Regular expressions are constructed from a sequence of atoms, that can consist of literal characters or meta-characters with special meaning. Let’s start by looking into the list of commonly used characters and regexp patterns.

Literal characters#

Most characters simply match themselves.

a       # matches 'cat' but not 'dog' or 'CAT'

Non-printable or white-space characters can be matched with their backslash notation.

\t      # matches tab
\n      # matches newline
\r      # matches carriage return

Meta-characters#

The meta-characters . * + ? ^ $ { } [ ] \ | ( ) have a special meaning.

.       # matches any character except newline
a|b     # matches 'a' or 'b'
()      # used for precedence or capturing groups

They need to be escaped to match the literal character.

\.      # matches any dot character
\\      # matches any backslash character

Character classes#

A character class specifies the set of characters that should be matched.

[chars]   # any char from given set or range
[^chars]  # any char not in given set or range

Only ] ^ - \ are treated as special in character classes, the rest are literal (eg []x] matches ] or x). The - is treated as literal if it’s the first or last character.

Shorthand character classes#

Abbreviations exist for frequently used character classes.

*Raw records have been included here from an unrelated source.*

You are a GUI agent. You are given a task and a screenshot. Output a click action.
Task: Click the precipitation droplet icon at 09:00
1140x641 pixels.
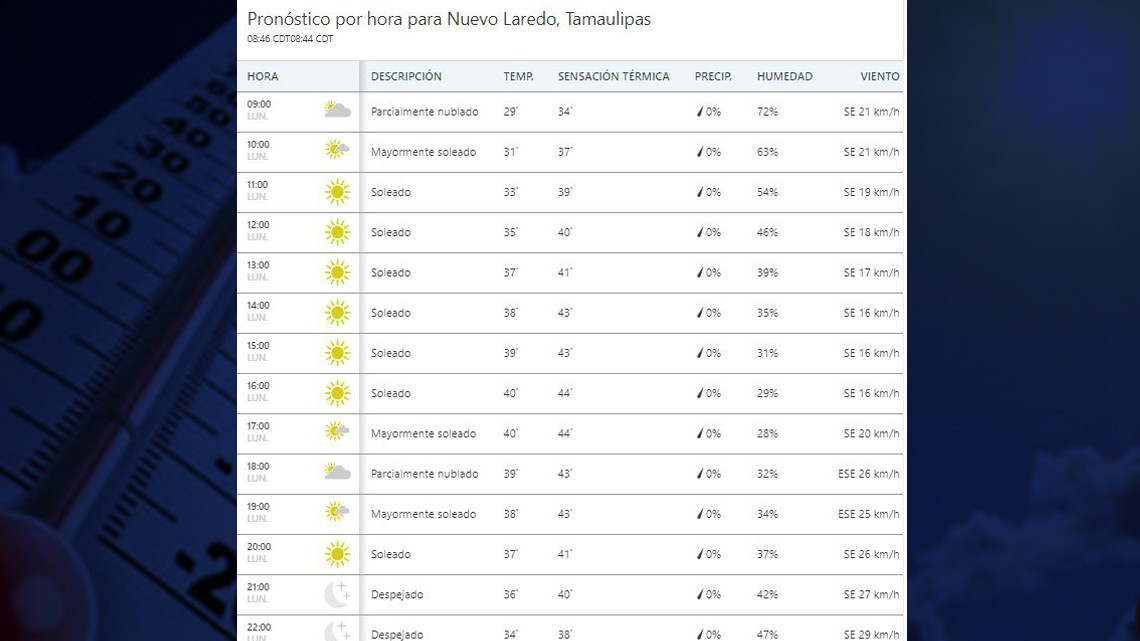pos(700,112)
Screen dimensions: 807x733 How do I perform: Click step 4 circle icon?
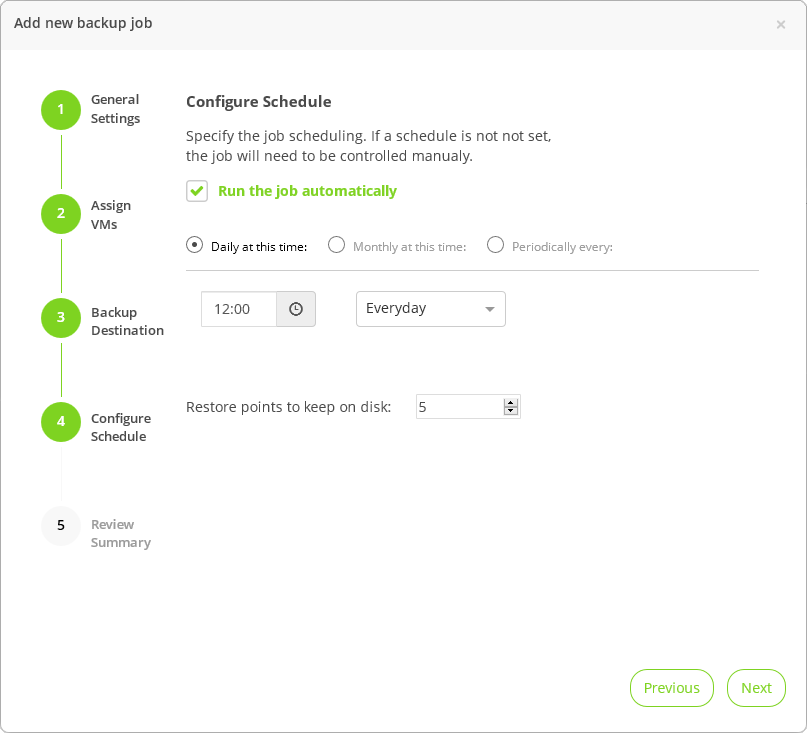(61, 422)
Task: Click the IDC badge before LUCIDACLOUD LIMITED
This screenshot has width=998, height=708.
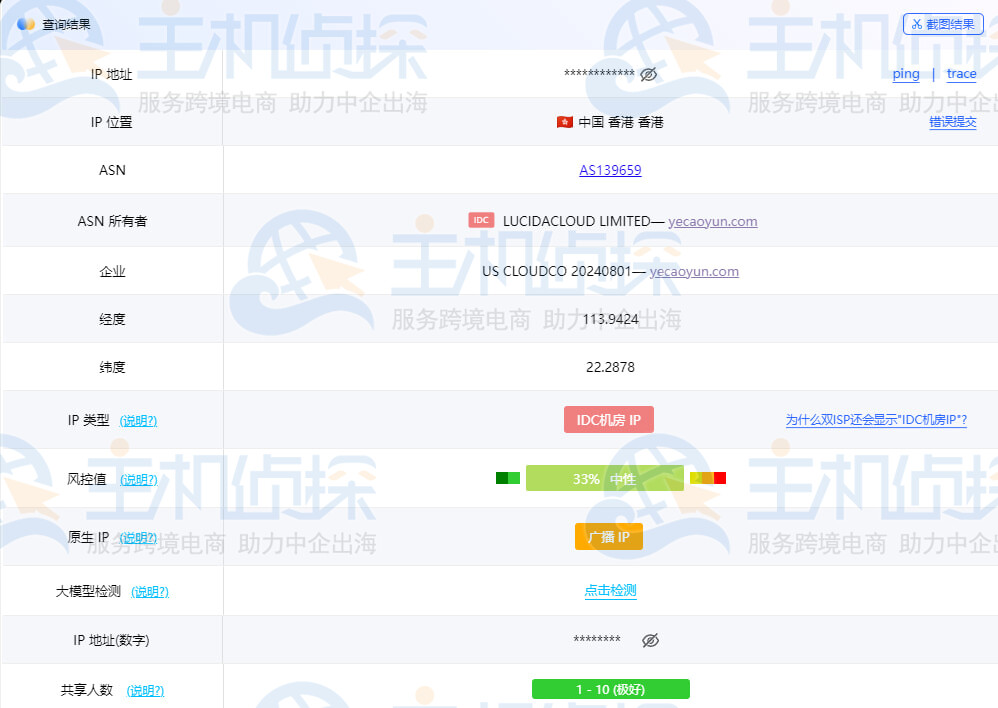Action: click(x=481, y=219)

\d      # any digit = [0-9]
\D      # any non-digit = [^0-9]
\w      # any alphanumeric plus underscore = [a-zA-Z0-9_]
\W      # any non-alphanumeric = [^a-zA-Z0-9_]
\s      # any whitespace char = [ \f\t\n\r\v] (space, form feed, tab, newline, carriage return, vertical tab)
\S      # any non-whitespace char

Anchors and other zero-width assertions#

Zero-width assertions do not match any specific character, but rather a position before, after or between characters.

^       # beginning of a line
$       # end of a line
\A      # start of string
\Z      # end of string
\b      # any boundary between a word char \w and a non-word char \W (eg ',.!?)
\B      # any non-word-boundary

Quantifiers#

Quantifiers allow to specify how often a given portion of the regexp can (or must) be repeated.

*       # zero or more occurrences of preceding element
?       # zero or one occurrence of preceding element
+       # one or more occurrences of preceding element
{n}     # exactly n occurrences of preceding element
{n,}    # n or more occurrences of preceding element
{n,m}   # n or up to m occurrences of preceding element

Greedy vs lazy matching#

Greedy quantifiers start by matching everything at first, and back off a character at a time only when it’s obvious that the match will not succeed. This is called backtracking and can have a negative impact on performance.

Lazy quantifiers will prefer the shortest possible match and will increase the number of characters only if the current number fails to match.

.*      # longest anything
.+      # longest something
.*?     # shortest anything
.+?     # shortest something

For example a.*?b matches a b and ab, whereas a.+?b matches only a b but not ab.

Tip

It’s best to use .* sparingly and prefer character classes that are more selective (for improved performance and less false positives).

Consider the example of matching the string inside double quotes. The naive ".*" does not work. Indeed, given the input a "b" c "d" e, the greedy matching will return as much as possible, namely "b" c "d". The lazy ".?" would return "b" and "d". Best practice is to make use of the negated character class "[^"]*".